I have become accustomed to this as a consumer of goods and services in 2016. So accustomed to it, in fact, that my biggest question is, “When will these ads become ‘intelligent’ enough to know that I already bought this item — and thus understand that right now, I am more likely to buy accessories for this item or an entirely different item altogether?” (After all, I’m currently visiting the Karma website to check my device’s battery, data or signal, not to buy another one.)

In 2012, Verizon — yes, the mobile phone carrier — started using tracking software to push ads to specific consumers. Known as “supercookies,” this piece of technology cost Verizon $1.35 million this week when it settled a Federal Communications Commission (FCC) probe over its use of supercookies.

According to a Wall Street Journal article about the settlement, “The supercookies helped Verizon, for example, to serve ads from 1-800-Flowers.com Inc. to male Android smartphone users age 25 to 44 with incomes higher than $75,000 ahead of Valentine’s Day in 2014.”

Seems harmless enough, right?

The issue is not that Verizon used supercookies to serve these ads to a segment of its customers — it’s that Verizon was doing it for more than two years before it disclosed this practice to consumers.

Where does this happen in real estate?

It’s rare to find a website with a search function that doesn’t track some kind of consumer data. When I was shopping for a home, my agent encouraged me to use his portal for my search — and made a point to note that he couldn’t track my search activity even if he wanted to because that functionality had not been enabled on his site.

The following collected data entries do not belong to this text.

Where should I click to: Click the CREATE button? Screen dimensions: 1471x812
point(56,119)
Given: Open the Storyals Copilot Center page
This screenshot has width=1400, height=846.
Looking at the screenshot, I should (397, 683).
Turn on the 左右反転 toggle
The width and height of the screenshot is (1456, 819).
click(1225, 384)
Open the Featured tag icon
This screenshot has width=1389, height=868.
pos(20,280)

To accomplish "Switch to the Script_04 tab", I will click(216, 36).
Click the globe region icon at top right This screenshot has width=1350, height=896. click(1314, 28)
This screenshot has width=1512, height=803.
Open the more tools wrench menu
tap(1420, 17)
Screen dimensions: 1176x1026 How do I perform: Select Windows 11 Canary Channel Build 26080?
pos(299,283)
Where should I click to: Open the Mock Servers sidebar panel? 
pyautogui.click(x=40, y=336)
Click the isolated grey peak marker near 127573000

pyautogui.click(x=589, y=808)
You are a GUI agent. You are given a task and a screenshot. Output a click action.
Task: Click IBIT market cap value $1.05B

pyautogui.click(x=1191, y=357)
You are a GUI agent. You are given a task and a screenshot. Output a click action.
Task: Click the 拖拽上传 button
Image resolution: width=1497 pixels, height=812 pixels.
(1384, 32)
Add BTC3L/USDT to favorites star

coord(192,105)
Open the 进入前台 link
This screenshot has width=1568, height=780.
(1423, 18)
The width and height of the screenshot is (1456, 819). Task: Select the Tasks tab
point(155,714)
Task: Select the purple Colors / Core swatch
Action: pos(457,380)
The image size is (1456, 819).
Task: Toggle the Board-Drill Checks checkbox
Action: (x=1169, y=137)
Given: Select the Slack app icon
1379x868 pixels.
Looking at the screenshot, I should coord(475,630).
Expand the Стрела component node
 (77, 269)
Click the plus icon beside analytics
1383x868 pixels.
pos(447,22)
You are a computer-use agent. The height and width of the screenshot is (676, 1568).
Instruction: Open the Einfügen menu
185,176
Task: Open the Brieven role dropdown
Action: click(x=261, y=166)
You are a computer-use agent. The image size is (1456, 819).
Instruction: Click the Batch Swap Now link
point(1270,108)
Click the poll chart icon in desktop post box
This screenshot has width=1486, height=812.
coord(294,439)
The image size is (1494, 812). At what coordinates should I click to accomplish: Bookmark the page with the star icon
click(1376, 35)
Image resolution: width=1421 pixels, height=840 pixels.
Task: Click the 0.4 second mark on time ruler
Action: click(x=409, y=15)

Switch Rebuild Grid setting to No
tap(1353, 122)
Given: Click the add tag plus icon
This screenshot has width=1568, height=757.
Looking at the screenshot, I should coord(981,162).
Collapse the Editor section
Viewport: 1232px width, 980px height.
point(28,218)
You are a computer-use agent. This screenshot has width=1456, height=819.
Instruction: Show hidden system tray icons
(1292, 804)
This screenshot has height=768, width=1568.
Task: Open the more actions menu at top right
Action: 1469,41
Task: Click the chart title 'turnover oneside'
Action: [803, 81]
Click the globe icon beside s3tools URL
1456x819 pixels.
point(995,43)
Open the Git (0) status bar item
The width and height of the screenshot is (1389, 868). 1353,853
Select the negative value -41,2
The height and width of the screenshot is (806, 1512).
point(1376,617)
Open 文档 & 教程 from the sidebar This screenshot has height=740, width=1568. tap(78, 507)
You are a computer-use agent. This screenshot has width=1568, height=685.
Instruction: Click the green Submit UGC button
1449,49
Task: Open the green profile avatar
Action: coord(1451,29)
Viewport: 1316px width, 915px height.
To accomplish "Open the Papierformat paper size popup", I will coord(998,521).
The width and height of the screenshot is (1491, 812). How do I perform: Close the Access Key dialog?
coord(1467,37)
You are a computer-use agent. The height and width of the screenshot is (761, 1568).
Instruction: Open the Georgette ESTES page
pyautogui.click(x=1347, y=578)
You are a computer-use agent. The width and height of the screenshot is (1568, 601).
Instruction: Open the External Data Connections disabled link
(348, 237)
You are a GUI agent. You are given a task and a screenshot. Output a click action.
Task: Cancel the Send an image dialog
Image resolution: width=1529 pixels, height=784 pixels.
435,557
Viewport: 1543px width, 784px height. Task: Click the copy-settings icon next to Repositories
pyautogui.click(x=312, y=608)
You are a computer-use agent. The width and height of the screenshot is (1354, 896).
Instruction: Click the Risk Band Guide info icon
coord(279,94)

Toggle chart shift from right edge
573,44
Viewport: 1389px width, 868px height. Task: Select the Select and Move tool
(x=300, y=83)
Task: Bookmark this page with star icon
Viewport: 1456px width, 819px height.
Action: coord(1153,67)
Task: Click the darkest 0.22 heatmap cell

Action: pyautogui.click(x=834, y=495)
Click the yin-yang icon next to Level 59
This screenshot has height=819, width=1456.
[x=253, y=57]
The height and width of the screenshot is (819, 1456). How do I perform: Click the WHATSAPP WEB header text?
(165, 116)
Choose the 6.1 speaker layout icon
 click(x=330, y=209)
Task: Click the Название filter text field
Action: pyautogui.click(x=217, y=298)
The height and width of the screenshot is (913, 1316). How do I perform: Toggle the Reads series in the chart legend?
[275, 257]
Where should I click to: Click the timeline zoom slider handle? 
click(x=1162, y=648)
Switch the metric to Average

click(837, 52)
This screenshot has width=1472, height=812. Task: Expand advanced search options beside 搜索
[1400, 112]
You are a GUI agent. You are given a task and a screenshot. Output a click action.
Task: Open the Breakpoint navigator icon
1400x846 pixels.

To my millennial sensibilities, this seemed like overkill. Wouldn’t it be more efficient for my agent to track what I was looking at, where I lingered and where I sped away? (There are plenty of agent apps that do this.) He might even have been able to figure out, based on my activity, that when I spent more than five minutes looking at a property, I sent an email 95 percent of the time asking to see that property.

I might not want anyone looking at my general browser history. And although I’m not sure what else Verizon’s supercookies were tracking, the idea of my cell phone carrier monitoring my behavior also isn’t very appealing to me.

But how could an agent keeping tabs on client real estate search behavior possibly amount to an invasion of privacy?

Most clients — myself included — probably wouldn’t think it does. When a real estate professional knows what I’m doing and what interests me, he or she can better serve my needs.

A line in the sand

However, I also think this case is at least the beginnings of a line in the sand that’s been drawn by the FCC: You must tell your clients what you’re doing and how they’re being tracked.


This will become increasingly important as agents use third-party tools and technologies. Last year, Andrea V. Brambila reported that the MLS listing performance tool ListTrac was planning to potentially sell agent and consumer data to third parties.

In 2015, perhaps it seemed safe to track consumer (and agent) activity without notifying either — it’s such a widespread, ubiquitous activity that most consumers must assume they’re being tracked already, right?

In 2016, I think the FCC has answered that question with this settlement: wrong.

Don’t assume anything. Tell your consumers what you are doing with their search activity and data, if you’re doing anything. Give them the opportunity to opt out.

If your third-party vendors are collecting data, disclose that to your consumers, too.

Because in this new world of tracking, it’s not always entirely clear who’s liable for protecting consumer privacy.

And we all know $1.35 million is a slap on the wrist for Verizon, but that kind of fine might make or break your business.